Your objective
Rewrite the lines from the one containing "Click highlighted 回收 button under cola" through the one containing "pyautogui.click(x=125, y=726)" as a JSON list of strings, one string per line, with blank lines dropped and the pictures left out.

(Word and element location data)
..........

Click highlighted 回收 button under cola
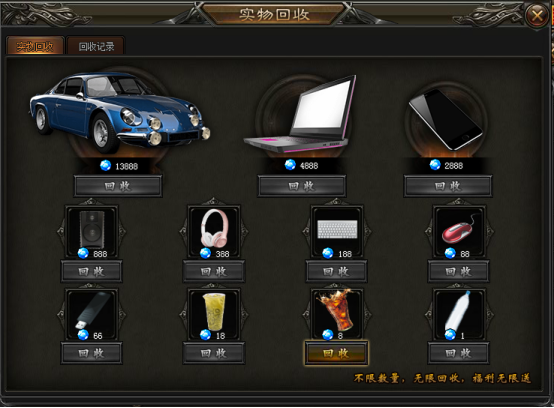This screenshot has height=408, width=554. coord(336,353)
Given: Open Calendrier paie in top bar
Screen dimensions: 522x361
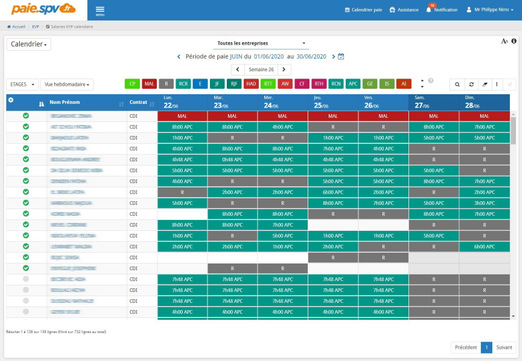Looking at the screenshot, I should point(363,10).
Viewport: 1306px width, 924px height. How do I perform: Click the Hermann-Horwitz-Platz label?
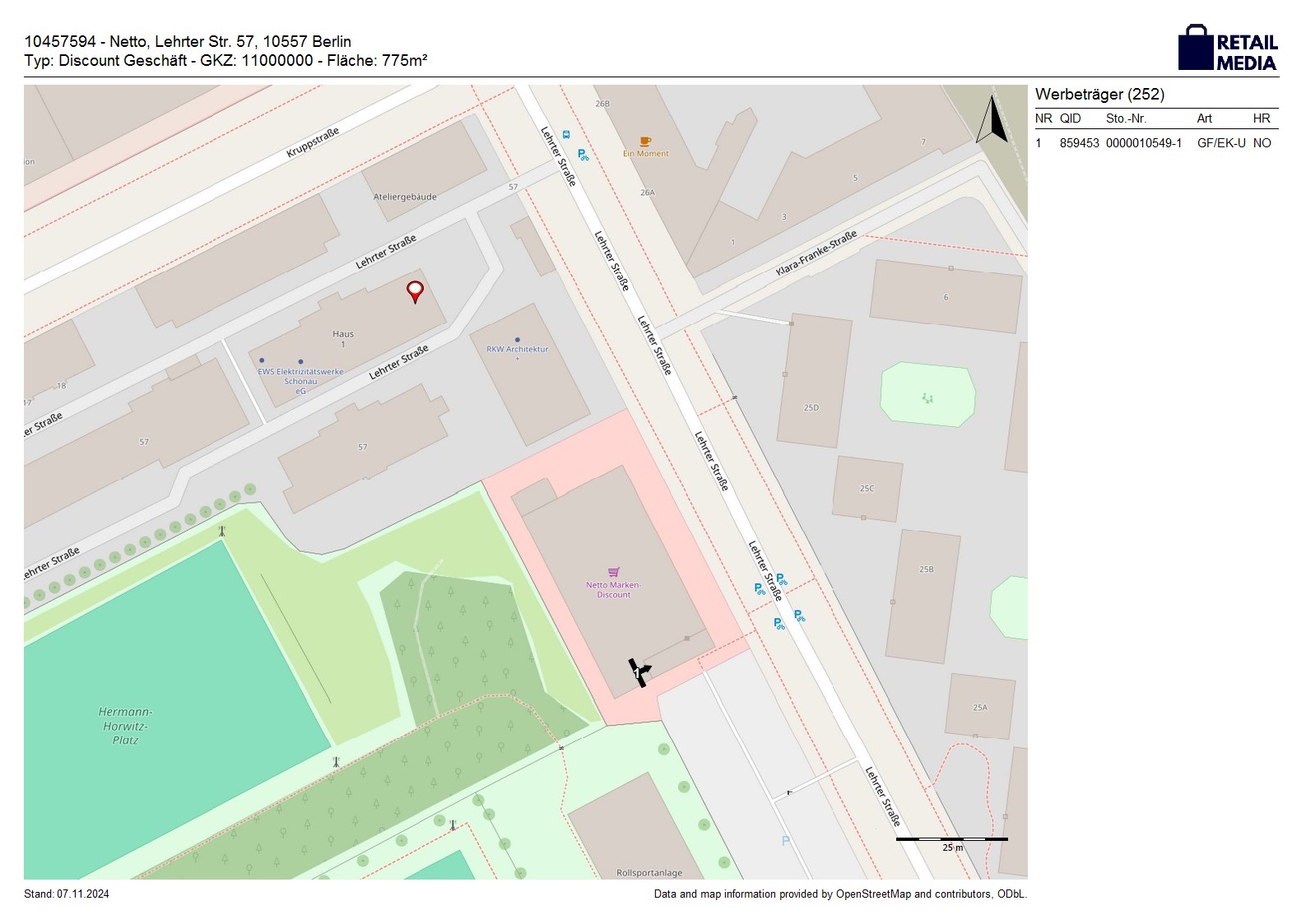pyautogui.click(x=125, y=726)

..........

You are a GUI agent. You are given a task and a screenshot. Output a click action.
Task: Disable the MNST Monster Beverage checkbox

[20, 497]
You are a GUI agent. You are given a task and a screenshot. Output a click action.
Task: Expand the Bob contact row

..........

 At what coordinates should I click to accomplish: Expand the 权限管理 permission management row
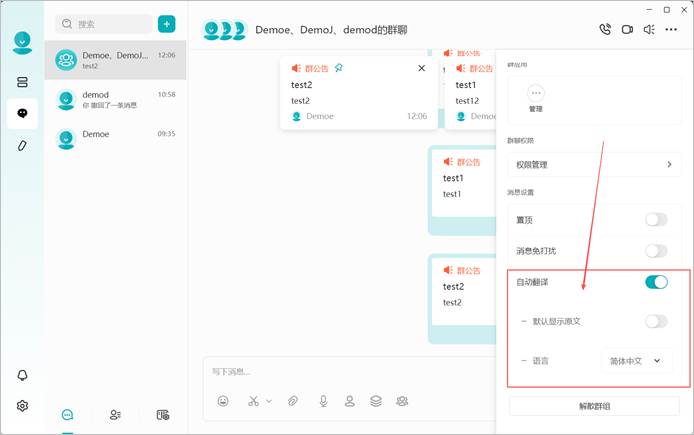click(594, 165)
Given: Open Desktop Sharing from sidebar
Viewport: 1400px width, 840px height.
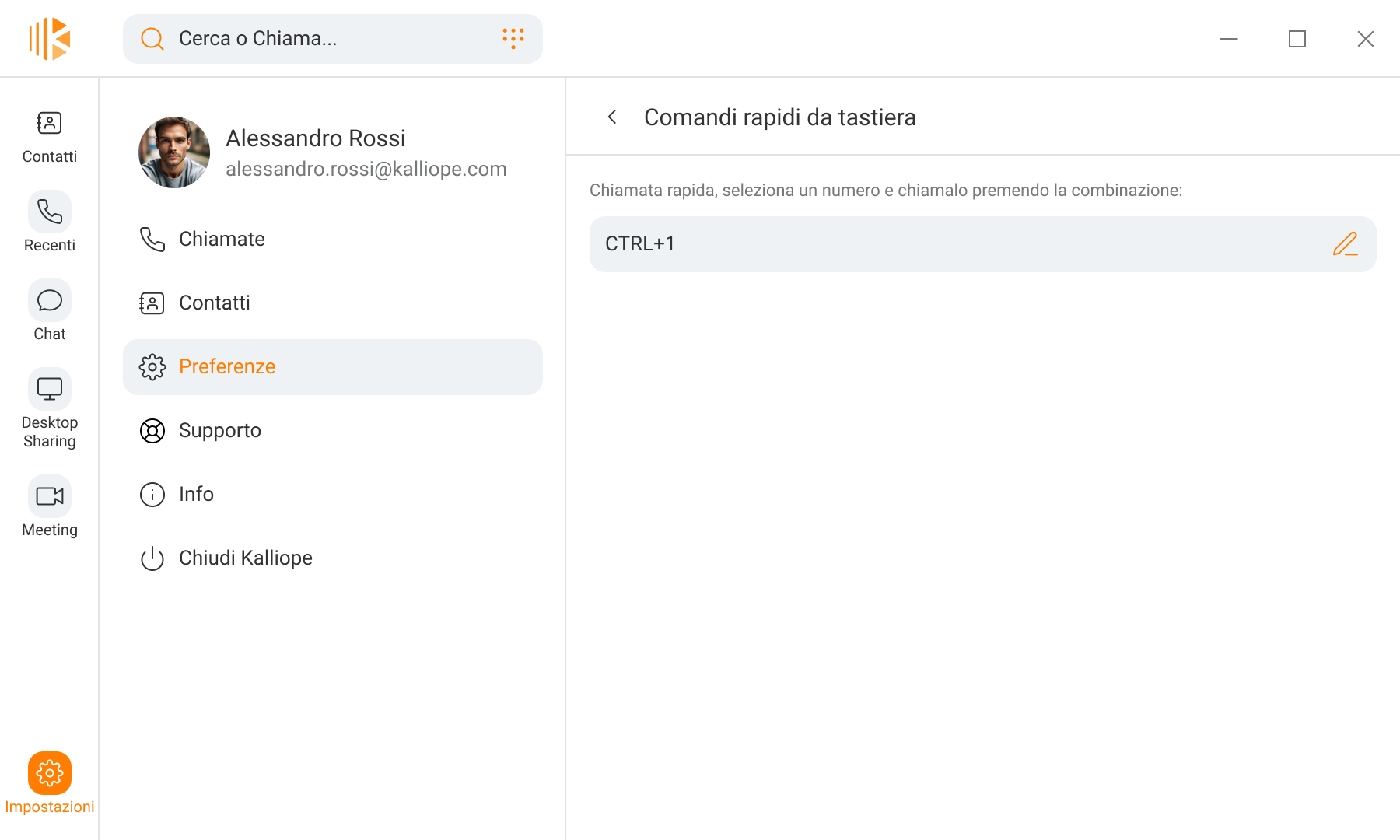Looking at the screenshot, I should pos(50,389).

..........

Complete output
[
  "Click highlighted 回收 button under cola",
  "This screenshot has height=408, width=554. coord(336,353)",
  "Given: Open Calendrier paie in top bar",
  "Screen dimensions: 522x361",
  "Looking at the screenshot, I should point(363,10).",
  "Viewport: 1306px width, 924px height. How do I perform: Click the Hermann-Horwitz-Platz label?",
  "pyautogui.click(x=125, y=726)"
]